### Texto da página ###
Fernando Silva, 27 de outubro de 2020
SÃO PAULO - A pesquisa DataFolha divulgada no último dia 22, trouxe como fato novo o derretimento da candidatura de Celso Russomanno, o que não chega a ser uma novidade em São Paulo. O roteiro é o mesmo das eleições municipais de 2012 e 2016: começa liderando e não consegue sequer ir ao 2º turno. A queda de sete pontos nas intenções de votos é significativa numa eleição de gatilho rápido - ainda mais com pouca mobilização de rua e praticamente sem debates, o que deveria ser, por si só, uma garantia de proteção a Russomanno. É um péssimo sinal para o bolsonarismo, nas eleições com maior número de candidatos da extrema-direita. Se proclamar candidato de Bolsonaro poderá não ser suficiente para salvá-lo.
De outro lado, a candidatura do PSOL, de Guilherme Boulos e Erundina como vice, manteve na pesquisa a tendência de paulatino crescimento, agora com 14%, sendo espetaculares 27% na juventude. Boulos é líder também na espontânea, chegando a um empate técnico com Russomanno, no limite da margem de erro. Com Bruno Covas agora na liderança das pesquisas e também com um crescimento paulatino de Márcio França, esta situação impõe algumas conclusões para a reta final da campanha.
O indicativo mais significativo desta pesquisa é que existe sim a possibilidade de um 2º turno em São Paulo com uma candidatura de esquerda, de oposição a Bolsonaro e ao tucanistão neoliberal paulista - sob a forma de Dória e Bruno Covas. As pesquisas anteriores aparentavam um quadro consolidado onde Covas e Russomanno encaminhavam a ida ao 2º turno. Boulos crescia e seguia em terceiro, mas com considerável distância. A partir do crescimento da campanha e da percepção identificada na pesquisa, a reta final desenha-se com reviravoltas. E o que poderia ser um cenário hipotético - pelo que a média das pesquisas mostravam - tornou-se uma disputa possível.
### Dados abaixo ###
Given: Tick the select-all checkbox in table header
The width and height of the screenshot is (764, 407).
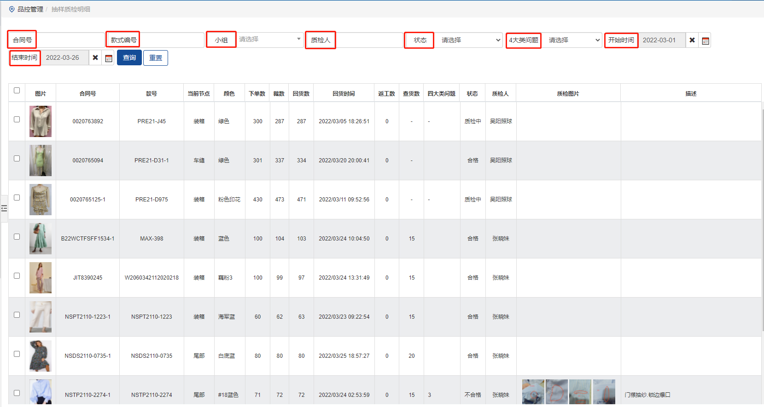Looking at the screenshot, I should [x=17, y=91].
###
Tarefa: Reproduza o trecho do texto sobre a eleição municipal em São Paulo que vai de "Fernando Silva, 27" até "suficiente para salvá-lo.", trocando "Bolsonaro" por "Jair Bolsonaro".

Resposta:
Fernando Silva, 27 de outubro de 2020
SÃO PAULO - A pesquisa DataFolha divulgada no último dia 22, trouxe como fato novo o derretimento da candidatura de Celso Russomanno, o que não chega a ser uma novidade em São Paulo. O roteiro é o mesmo das eleições municipais de 2012 e 2016: começa liderando e não consegue sequer ir ao 2º turno. A queda de sete pontos nas intenções de votos é significativa numa eleição de gatilho rápido - ainda mais com pouca mobilização de rua e praticamente sem debates, o que deveria ser, por si só, uma garantia de proteção a Russomanno. É um péssimo sinal para o bolsonarismo, nas eleições com maior número de candidatos da extrema-direita. Se proclamar candidato de Jair Bolsonaro poderá não ser suficiente para salvá-lo.